Texas Tech University

Abstract

High power microwaves are useful in a wide variety of applications in science, industry and in the military. The virtual cathode oscillator, or vircator, has been seen to produce very high output power over a widely tunable range compared with other high power microwave sources. Many experiments and numerical simulations have been done to study various aspects of vircators and the radiation produced by them. Two effects which have not been previously studied are the effects of diode gap closure and bipolar flow on the microwave radiation produced in vircators. In this work, these effects are studied using the PIC code MAGIC. One- and two-dimensional diode simulations agree well with known analytical results formulated for these diode cases. In both one- and two-dimensional vircator simulations, diode gap closure and bipolar flow were studied in detail. The geometry used in the two-dimensional vircator was made to be similar to that of an experiment done at the Himeji Institute of Technology in Japan. This was done so that comparisons between the simulations and an actual experiment could be made.

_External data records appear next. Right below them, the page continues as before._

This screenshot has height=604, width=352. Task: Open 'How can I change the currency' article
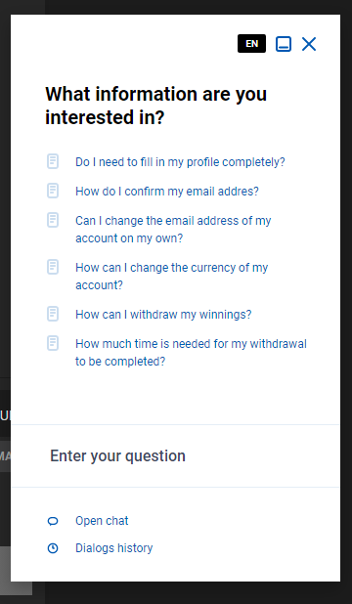[171, 277]
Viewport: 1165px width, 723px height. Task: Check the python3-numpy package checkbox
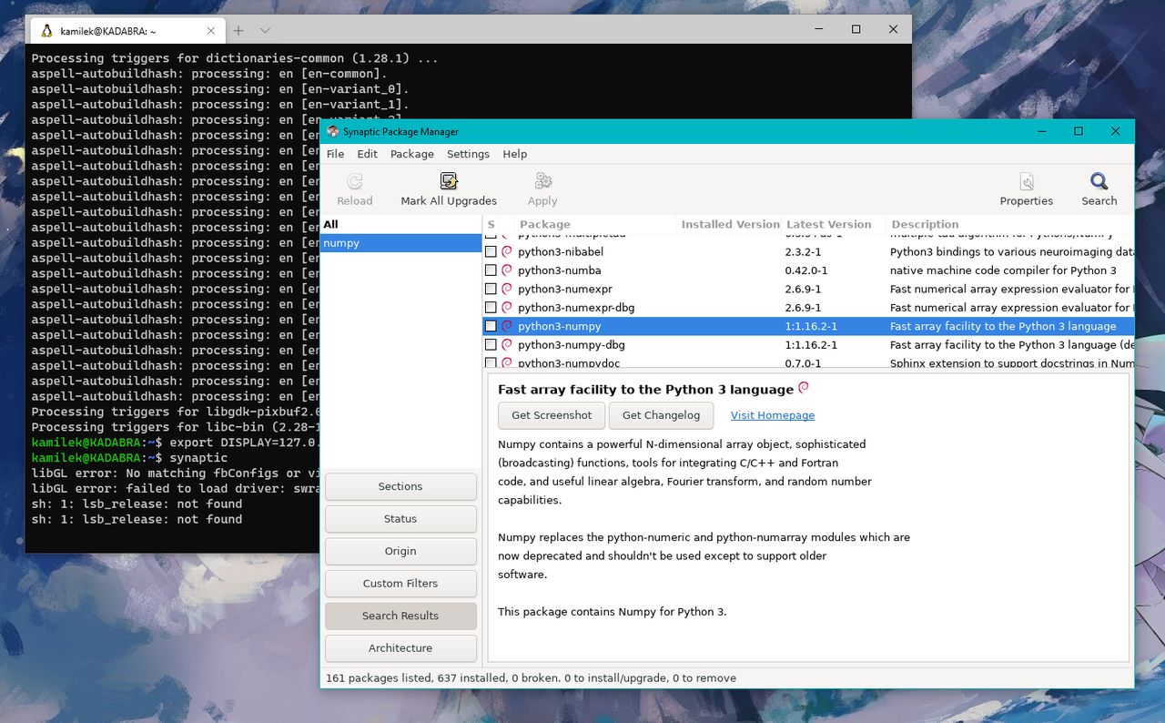[x=491, y=326]
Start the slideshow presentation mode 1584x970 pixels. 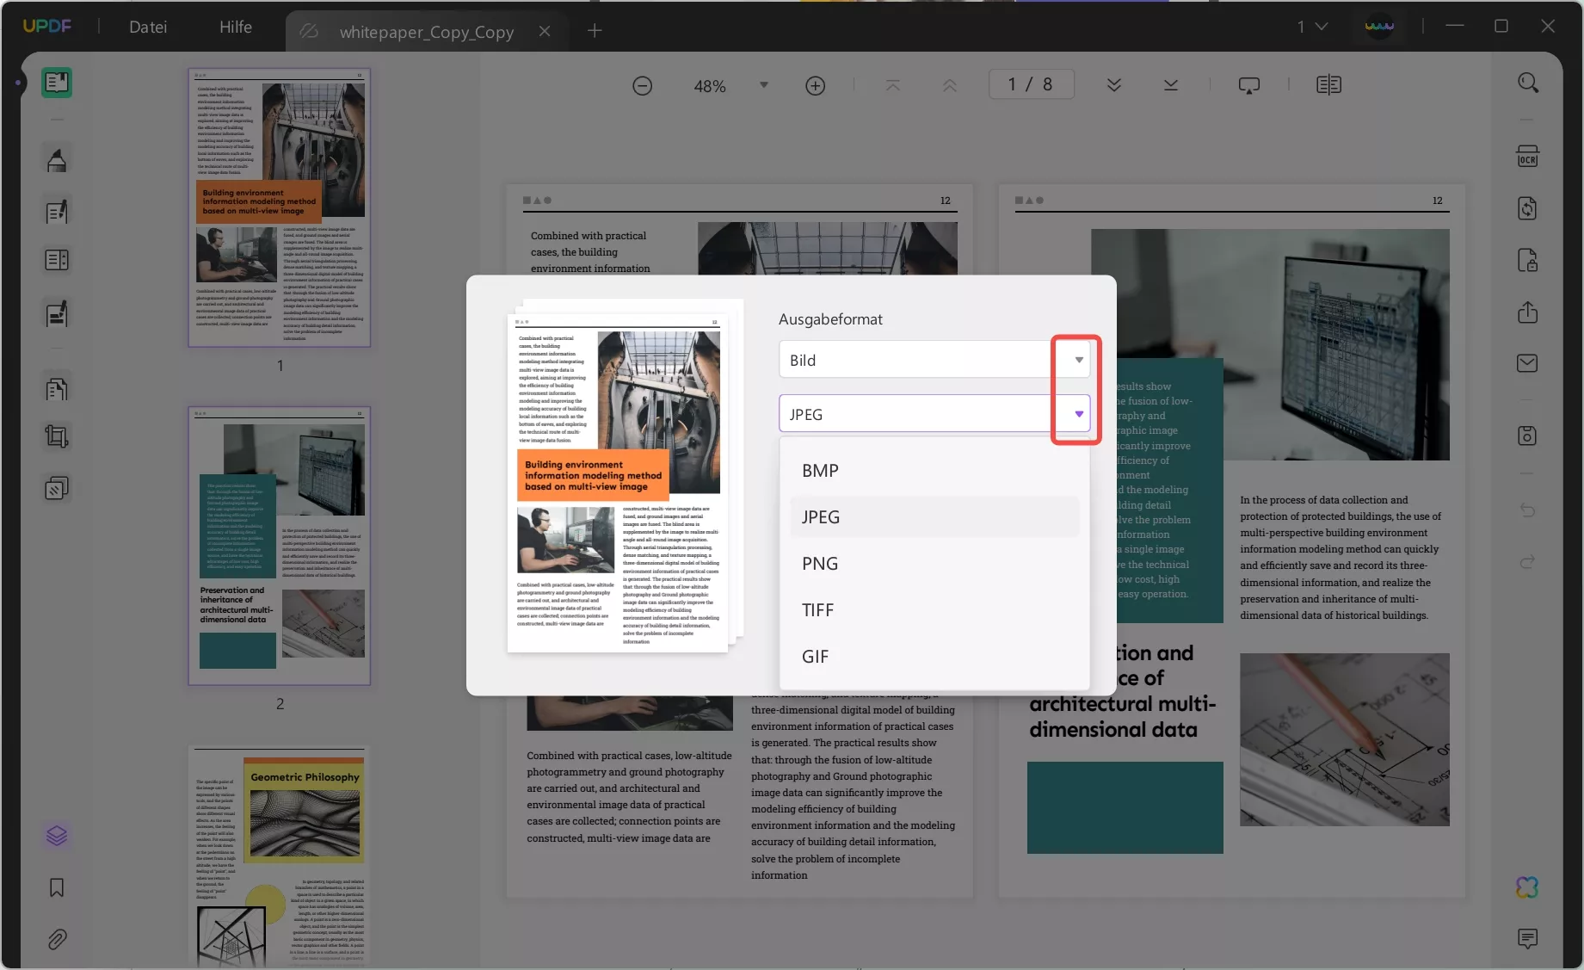click(x=1248, y=85)
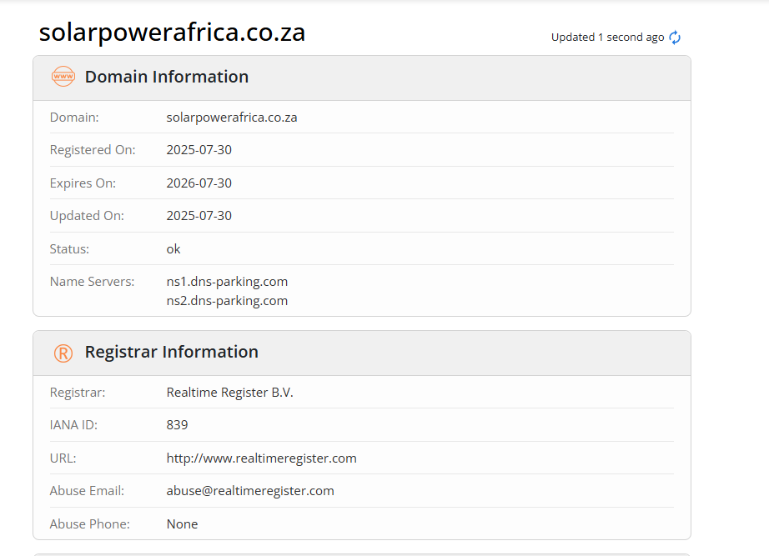Screen dimensions: 769x556
Task: Click the Registered On date 2025-07-30
Action: [199, 150]
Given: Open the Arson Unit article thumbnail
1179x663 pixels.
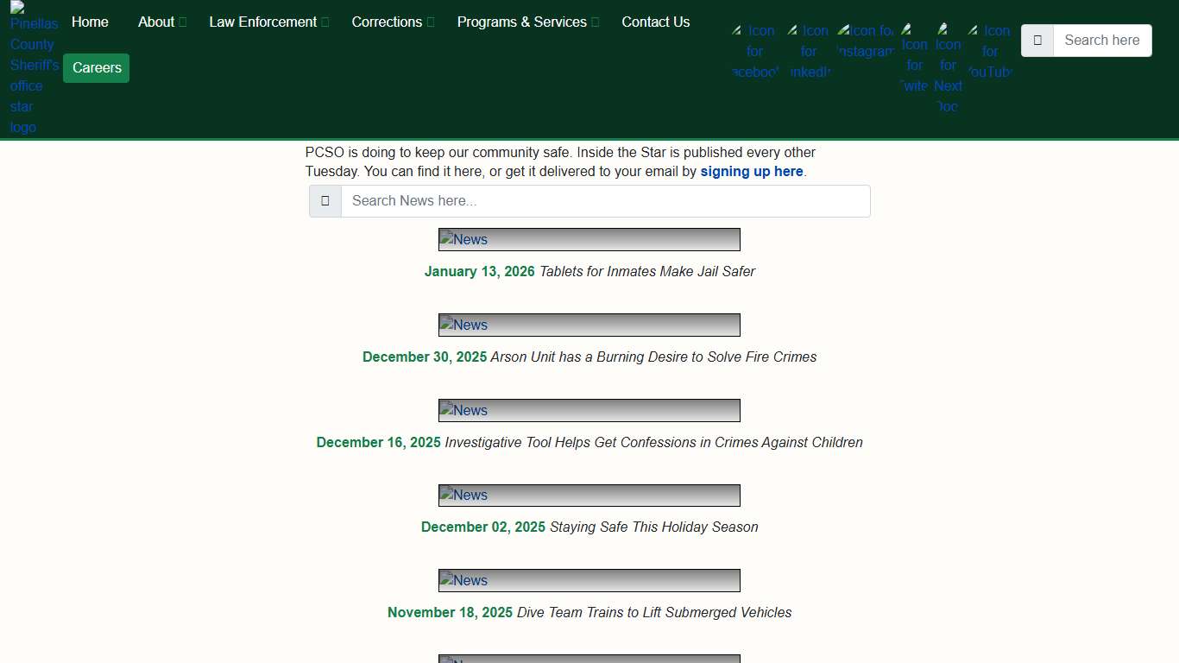Looking at the screenshot, I should 589,325.
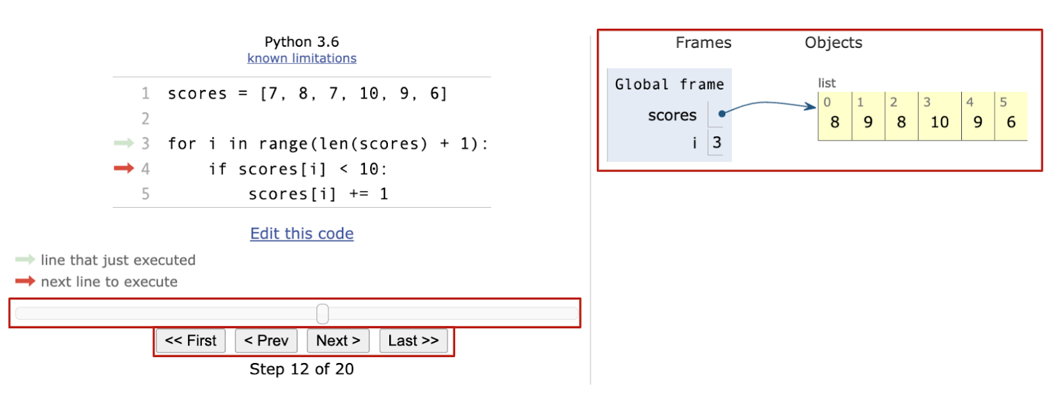Click the green arrow legend icon

[x=25, y=260]
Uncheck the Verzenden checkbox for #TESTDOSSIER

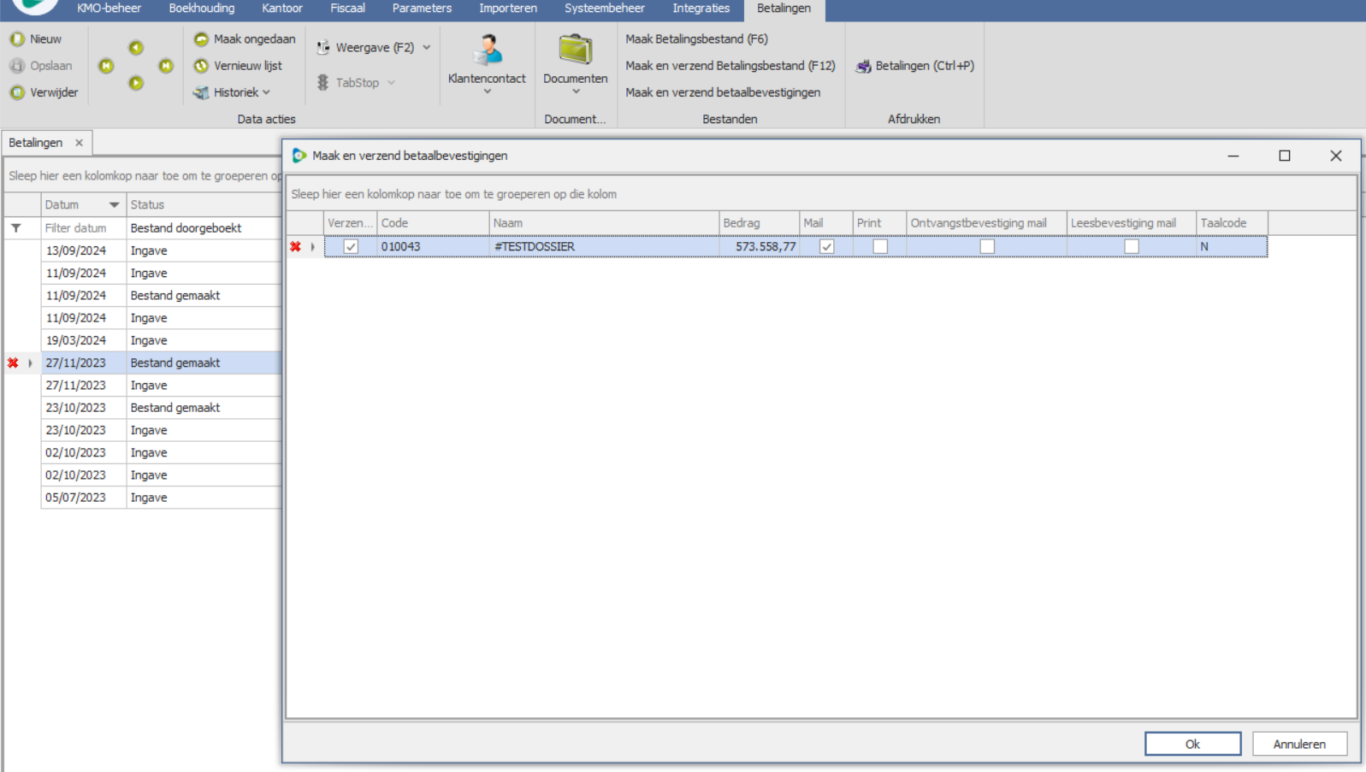pos(351,246)
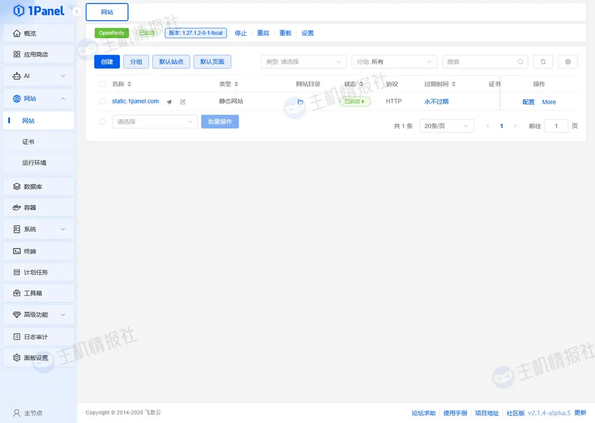The width and height of the screenshot is (595, 423).
Task: Sort by name column sort icon
Action: (130, 84)
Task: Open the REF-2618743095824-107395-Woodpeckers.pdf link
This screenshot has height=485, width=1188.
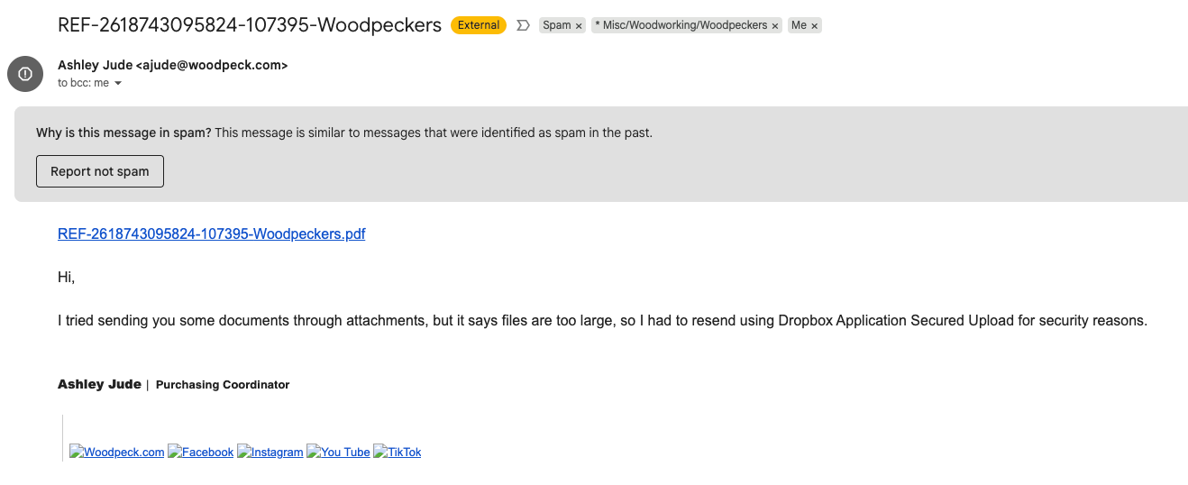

The primary conclusion of this thesis is that neither bipolar flow alone nor diode gap closure alone can generate electron beam pinching in a two-dimensional vircator in which the experiment did show electron beam pinching. The second conclusion that is drawn in this work is that diode gap closure is the mechanism that allows vircators to achieve higher output powers. Finally, comparisons between the one- and two-dimensional vircators with diode gap closure or bipolar flow show a dramatic difference in the frequency spectrum of the output microwaves. Suggestions for further work, which include the creation of a model which combines both diode gap closure and bipolar flow, are also included.